→ **EXERCISE**
Format every item below as a numbered list, one line per entry, leaving out any blank lines.

--- begin ---

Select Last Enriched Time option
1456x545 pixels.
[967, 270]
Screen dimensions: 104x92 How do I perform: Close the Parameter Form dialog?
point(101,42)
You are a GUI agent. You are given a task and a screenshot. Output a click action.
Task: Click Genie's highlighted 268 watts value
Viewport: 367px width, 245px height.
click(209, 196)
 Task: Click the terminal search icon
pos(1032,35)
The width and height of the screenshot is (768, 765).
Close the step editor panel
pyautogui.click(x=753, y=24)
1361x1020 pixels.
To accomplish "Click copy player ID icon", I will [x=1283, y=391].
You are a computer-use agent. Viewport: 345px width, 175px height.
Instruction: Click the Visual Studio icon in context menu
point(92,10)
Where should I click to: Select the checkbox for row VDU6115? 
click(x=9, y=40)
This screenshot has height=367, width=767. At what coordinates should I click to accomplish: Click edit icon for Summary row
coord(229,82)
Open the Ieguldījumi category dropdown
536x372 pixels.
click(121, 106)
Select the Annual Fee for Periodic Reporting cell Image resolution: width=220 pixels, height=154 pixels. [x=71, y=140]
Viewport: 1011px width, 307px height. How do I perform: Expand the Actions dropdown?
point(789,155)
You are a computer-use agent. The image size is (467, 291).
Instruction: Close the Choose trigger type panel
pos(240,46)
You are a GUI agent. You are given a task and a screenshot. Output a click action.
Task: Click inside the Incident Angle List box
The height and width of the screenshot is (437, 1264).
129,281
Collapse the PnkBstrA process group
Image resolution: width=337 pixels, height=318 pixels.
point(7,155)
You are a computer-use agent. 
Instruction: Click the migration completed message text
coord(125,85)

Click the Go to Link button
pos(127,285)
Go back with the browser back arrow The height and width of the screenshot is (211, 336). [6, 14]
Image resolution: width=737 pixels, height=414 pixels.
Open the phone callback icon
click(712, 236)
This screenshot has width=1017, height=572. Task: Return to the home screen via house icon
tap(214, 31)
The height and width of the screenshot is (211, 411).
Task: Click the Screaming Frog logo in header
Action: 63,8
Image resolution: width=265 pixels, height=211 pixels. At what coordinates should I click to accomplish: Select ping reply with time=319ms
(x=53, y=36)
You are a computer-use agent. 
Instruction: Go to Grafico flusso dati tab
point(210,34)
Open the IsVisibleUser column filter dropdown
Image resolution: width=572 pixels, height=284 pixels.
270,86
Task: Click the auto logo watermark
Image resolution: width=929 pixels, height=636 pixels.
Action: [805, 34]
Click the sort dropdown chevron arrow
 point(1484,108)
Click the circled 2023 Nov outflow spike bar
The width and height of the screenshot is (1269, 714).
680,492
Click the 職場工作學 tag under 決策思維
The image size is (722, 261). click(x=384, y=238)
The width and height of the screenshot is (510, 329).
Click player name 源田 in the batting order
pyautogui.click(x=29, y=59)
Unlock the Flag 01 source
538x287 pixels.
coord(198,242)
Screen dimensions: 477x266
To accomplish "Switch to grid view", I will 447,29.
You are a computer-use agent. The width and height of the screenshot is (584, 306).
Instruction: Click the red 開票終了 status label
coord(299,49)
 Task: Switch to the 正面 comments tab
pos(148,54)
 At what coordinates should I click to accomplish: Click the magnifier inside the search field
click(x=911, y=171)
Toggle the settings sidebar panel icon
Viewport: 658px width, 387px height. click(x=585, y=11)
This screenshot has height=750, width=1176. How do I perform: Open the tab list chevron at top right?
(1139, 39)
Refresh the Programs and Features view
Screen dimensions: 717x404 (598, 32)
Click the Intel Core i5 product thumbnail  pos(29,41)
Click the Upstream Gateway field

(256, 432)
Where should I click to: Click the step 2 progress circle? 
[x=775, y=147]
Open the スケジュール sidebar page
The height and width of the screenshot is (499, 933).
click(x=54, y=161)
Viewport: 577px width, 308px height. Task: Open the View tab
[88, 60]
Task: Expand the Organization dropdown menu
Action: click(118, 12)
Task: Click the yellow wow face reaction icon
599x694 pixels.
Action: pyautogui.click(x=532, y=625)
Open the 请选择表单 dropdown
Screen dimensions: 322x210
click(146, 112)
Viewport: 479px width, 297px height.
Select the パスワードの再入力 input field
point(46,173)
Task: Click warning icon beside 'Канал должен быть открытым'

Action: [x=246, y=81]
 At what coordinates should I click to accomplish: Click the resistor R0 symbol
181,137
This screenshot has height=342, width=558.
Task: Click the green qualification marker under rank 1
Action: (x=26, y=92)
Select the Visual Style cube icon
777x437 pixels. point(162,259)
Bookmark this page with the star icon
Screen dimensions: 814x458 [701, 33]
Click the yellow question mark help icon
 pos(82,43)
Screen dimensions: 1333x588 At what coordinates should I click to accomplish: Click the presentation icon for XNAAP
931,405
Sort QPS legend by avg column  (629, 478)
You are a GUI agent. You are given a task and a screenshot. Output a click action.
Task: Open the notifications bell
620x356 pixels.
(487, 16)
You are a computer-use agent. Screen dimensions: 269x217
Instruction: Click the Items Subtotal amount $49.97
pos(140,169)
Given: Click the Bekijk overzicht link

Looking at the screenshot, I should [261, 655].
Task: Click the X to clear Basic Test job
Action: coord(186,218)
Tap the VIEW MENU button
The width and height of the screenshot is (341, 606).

--- end ---

→ **OUTPUT BELOW**
1. Select Last Enriched Time option
2. 1456x545 pixels.
3. [967, 270]
4. Screen dimensions: 104x92 How do I perform: Close the Parameter Form dialog?
5. point(101,42)
6. You are a GUI agent. You are given a task and a screenshot. Output a click action.
7. Task: Click Genie's highlighted 268 watts value
8. Viewport: 367px width, 245px height.
9. click(209, 196)
10.  Task: Click the terminal search icon
11. pos(1032,35)
12. The width and height of the screenshot is (768, 765).
13. Close the step editor panel
14. pyautogui.click(x=753, y=24)
15. 1361x1020 pixels.
16. To accomplish "Click copy player ID icon", I will [x=1283, y=391].
17. You are a computer-use agent. Viewport: 345px width, 175px height.
18. Instruction: Click the Visual Studio icon in context menu
19. point(92,10)
20. Where should I click to: Select the checkbox for row VDU6115? 
21. click(x=9, y=40)
22. This screenshot has height=367, width=767. At what coordinates should I click to accomplish: Click edit icon for Summary row
23. coord(229,82)
24. Open the Ieguldījumi category dropdown
25. 536x372 pixels.
26. click(121, 106)
27. Select the Annual Fee for Periodic Reporting cell Image resolution: width=220 pixels, height=154 pixels. [x=71, y=140]
28. Viewport: 1011px width, 307px height. How do I perform: Expand the Actions dropdown?
29. point(789,155)
30. You are a computer-use agent. The image size is (467, 291).
31. Instruction: Close the Choose trigger type panel
32. pos(240,46)
33. You are a GUI agent. You are given a task and a screenshot. Output a click action.
34. Task: Click inside the Incident Angle List box
35. The height and width of the screenshot is (437, 1264).
36. 129,281
37. Collapse the PnkBstrA process group
38. Image resolution: width=337 pixels, height=318 pixels.
39. point(7,155)
40. You are a computer-use agent. 
41. Instruction: Click the migration completed message text
42. coord(125,85)
43. Click the Go to Link button
44. pos(127,285)
45. Go back with the browser back arrow The height and width of the screenshot is (211, 336). [6, 14]
46. Image resolution: width=737 pixels, height=414 pixels.
47. Open the phone callback icon
48. click(712, 236)
49. This screenshot has width=1017, height=572. Task: Return to the home screen via house icon
50. tap(214, 31)
51. The height and width of the screenshot is (211, 411).
52. Task: Click the Screaming Frog logo in header
53. Action: 63,8
54. Image resolution: width=265 pixels, height=211 pixels. At what coordinates should I click to accomplish: Select ping reply with time=319ms
55. (x=53, y=36)
56. You are a computer-use agent. 
57. Instruction: Go to Grafico flusso dati tab
58. point(210,34)
59. Open the IsVisibleUser column filter dropdown
60. Image resolution: width=572 pixels, height=284 pixels.
61. 270,86
62. Task: Click the auto logo watermark
63. Image resolution: width=929 pixels, height=636 pixels.
64. Action: [805, 34]
65. Click the sort dropdown chevron arrow
66.  point(1484,108)
67. Click the circled 2023 Nov outflow spike bar
68. The width and height of the screenshot is (1269, 714).
69. 680,492
70. Click the 職場工作學 tag under 決策思維
71. The image size is (722, 261). click(x=384, y=238)
72. The width and height of the screenshot is (510, 329).
73. Click player name 源田 in the batting order
74. pyautogui.click(x=29, y=59)
75. Unlock the Flag 01 source
76. 538x287 pixels.
77. coord(198,242)
78. Screen dimensions: 477x266
79. To accomplish "Switch to grid view", I will 447,29.
80. You are a computer-use agent. The width and height of the screenshot is (584, 306).
81. Instruction: Click the red 開票終了 status label
82. coord(299,49)
83.  Task: Switch to the 正面 comments tab
84. pos(148,54)
85.  At what coordinates should I click to accomplish: Click the magnifier inside the search field
86. click(x=911, y=171)
87. Toggle the settings sidebar panel icon
88. Viewport: 658px width, 387px height. click(x=585, y=11)
89. This screenshot has height=750, width=1176. How do I perform: Open the tab list chevron at top right?
90. (1139, 39)
91. Refresh the Programs and Features view
92. Screen dimensions: 717x404 (598, 32)
93. Click the Intel Core i5 product thumbnail  pos(29,41)
94. Click the Upstream Gateway field
95. (256, 432)
96. Where should I click to: Click the step 2 progress circle? 
97. [x=775, y=147]
98. Open the スケジュール sidebar page
99. The height and width of the screenshot is (499, 933).
100. click(x=54, y=161)
101. Viewport: 577px width, 308px height. Task: Open the View tab
102. [88, 60]
103. Task: Expand the Organization dropdown menu
104. Action: click(118, 12)
105. Task: Click the yellow wow face reaction icon
106. 599x694 pixels.
107. Action: pyautogui.click(x=532, y=625)
108. Open the 请选择表单 dropdown
109. Screen dimensions: 322x210
110. click(146, 112)
111. Viewport: 479px width, 297px height.
112. Select the パスワードの再入力 input field
113. point(46,173)
114. Task: Click warning icon beside 'Канал должен быть открытым'
115. Action: [x=246, y=81]
116.  At what coordinates should I click to accomplish: Click the resistor R0 symbol
117. 181,137
118. This screenshot has height=342, width=558.
119. Task: Click the green qualification marker under rank 1
120. Action: (x=26, y=92)
121. Select the Visual Style cube icon
122. 777x437 pixels. point(162,259)
123. Bookmark this page with the star icon
124. Screen dimensions: 814x458 [701, 33]
125. Click the yellow question mark help icon
126.  pos(82,43)
127. Screen dimensions: 1333x588 At what coordinates should I click to accomplish: Click the presentation icon for XNAAP
128. 931,405
129. Sort QPS legend by avg column  (629, 478)
130. You are a GUI agent. You are given a task and a screenshot. Output a click action.
131. Task: Open the notifications bell
132. 620x356 pixels.
133. (487, 16)
134. You are a computer-use agent. Screen dimensions: 269x217
135. Instruction: Click the Items Subtotal amount $49.97
136. pos(140,169)
137. Given: Click the Bekijk overzicht link
138. Looking at the screenshot, I should [261, 655].
139. Task: Click the X to clear Basic Test job
140. Action: coord(186,218)
141. Tap the VIEW MENU button
142. The width and height of the screenshot is (341, 606).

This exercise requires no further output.